Do this
Count the lines in the items below that contain the string "Task" with case matching exactly, and give only that number.

**** Data to use ****

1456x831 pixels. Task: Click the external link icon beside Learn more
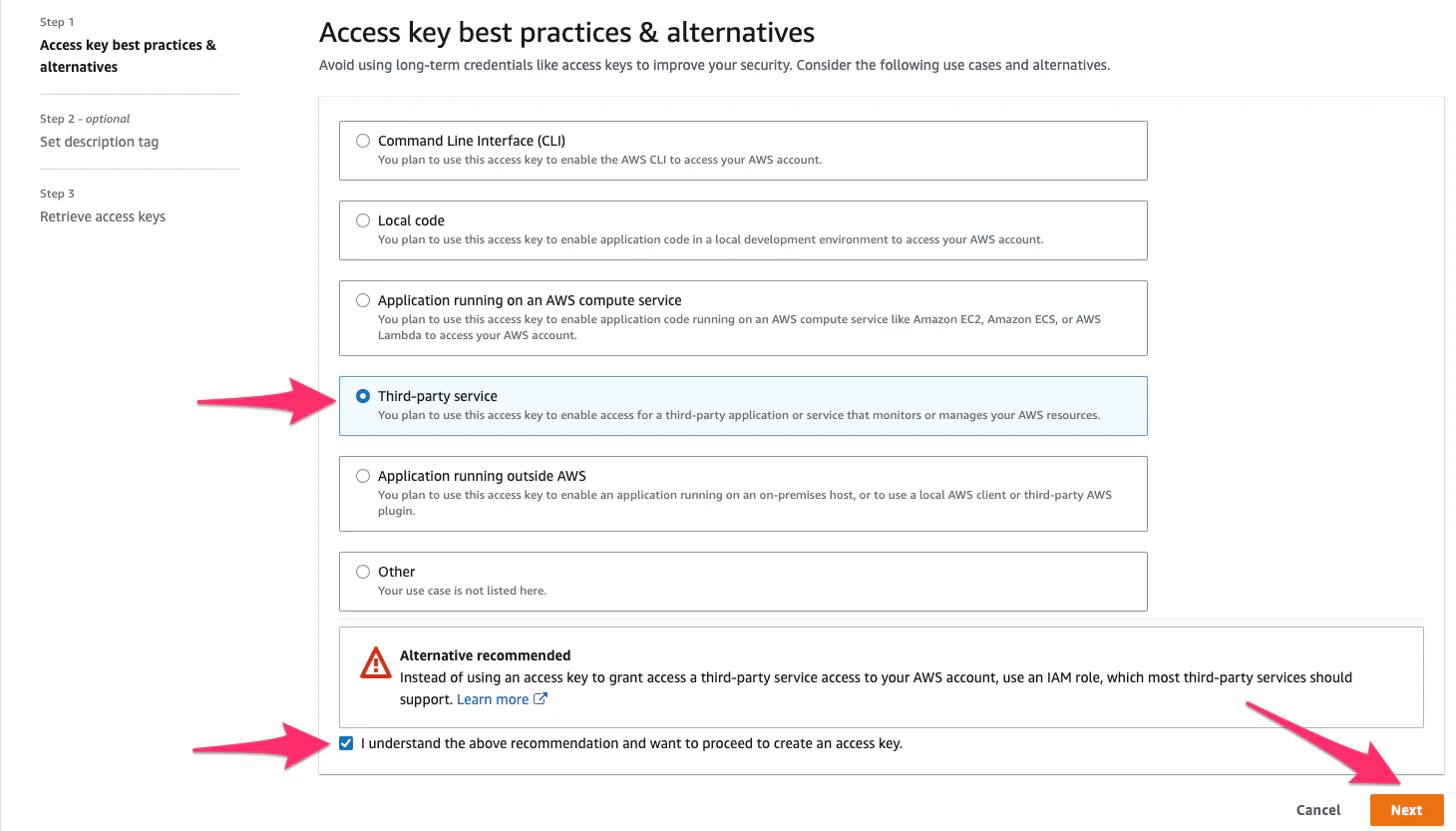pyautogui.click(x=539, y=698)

****
**** Data to use ****

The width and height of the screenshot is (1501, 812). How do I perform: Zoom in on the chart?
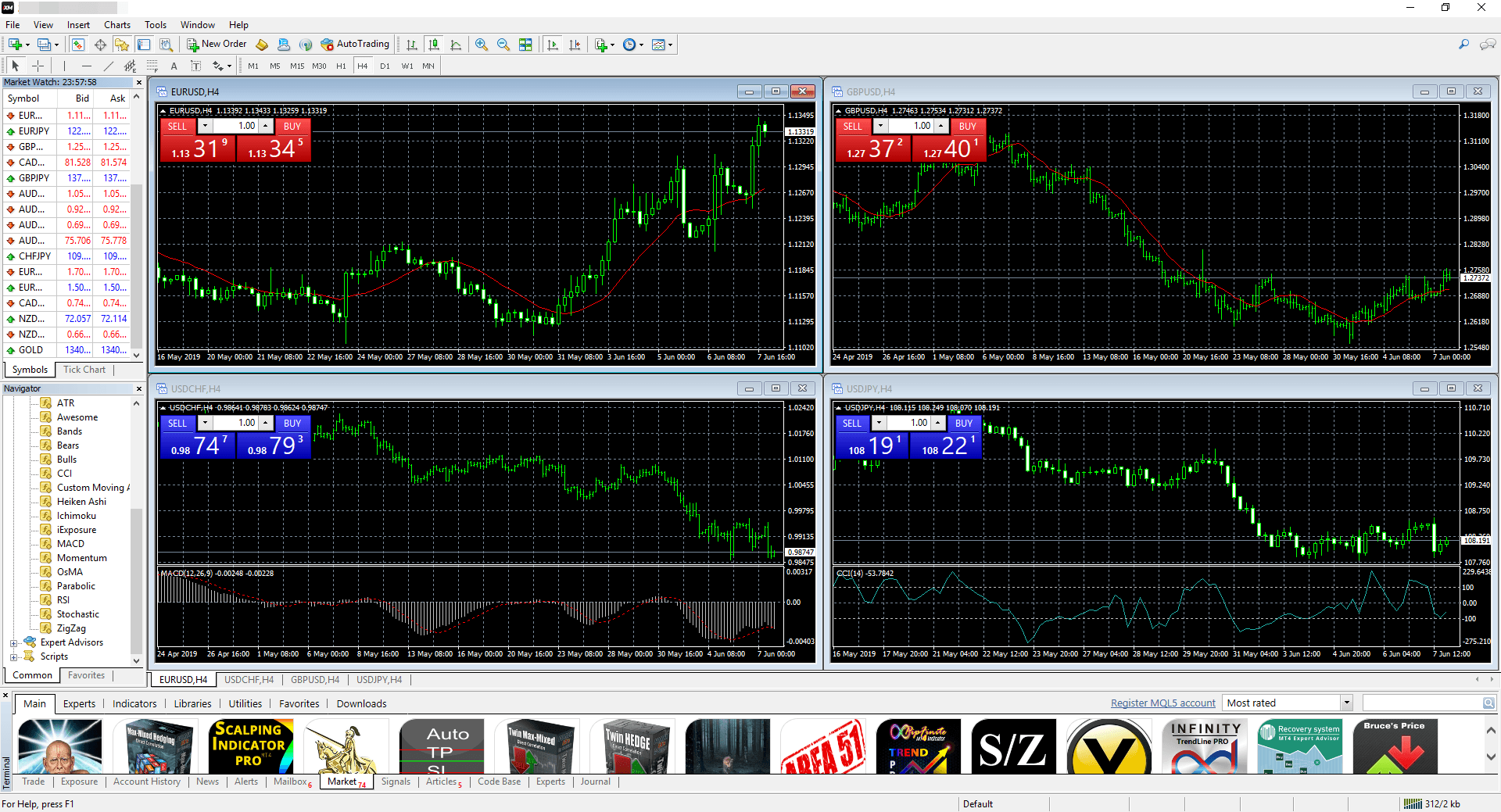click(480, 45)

****
**** Data to use ****

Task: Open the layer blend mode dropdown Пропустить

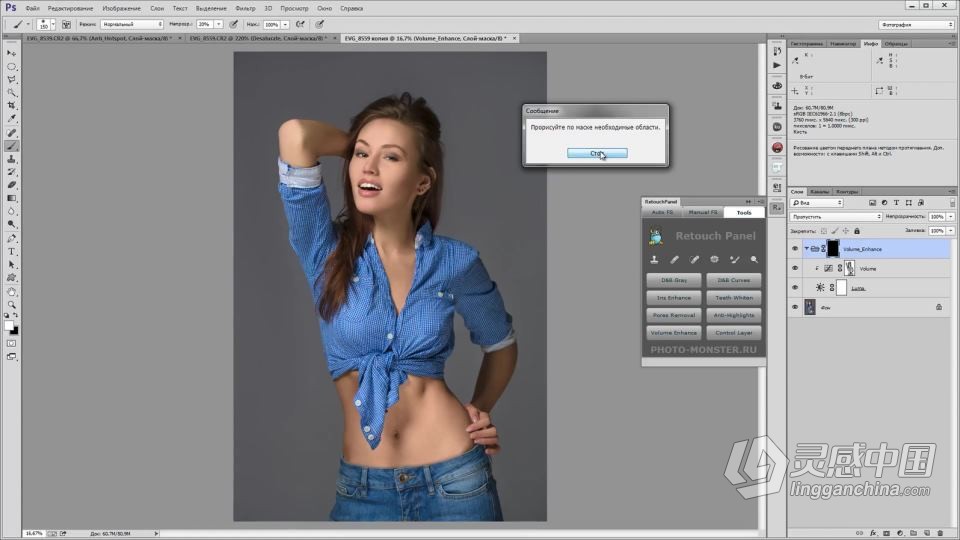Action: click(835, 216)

****

Response to this exercise
2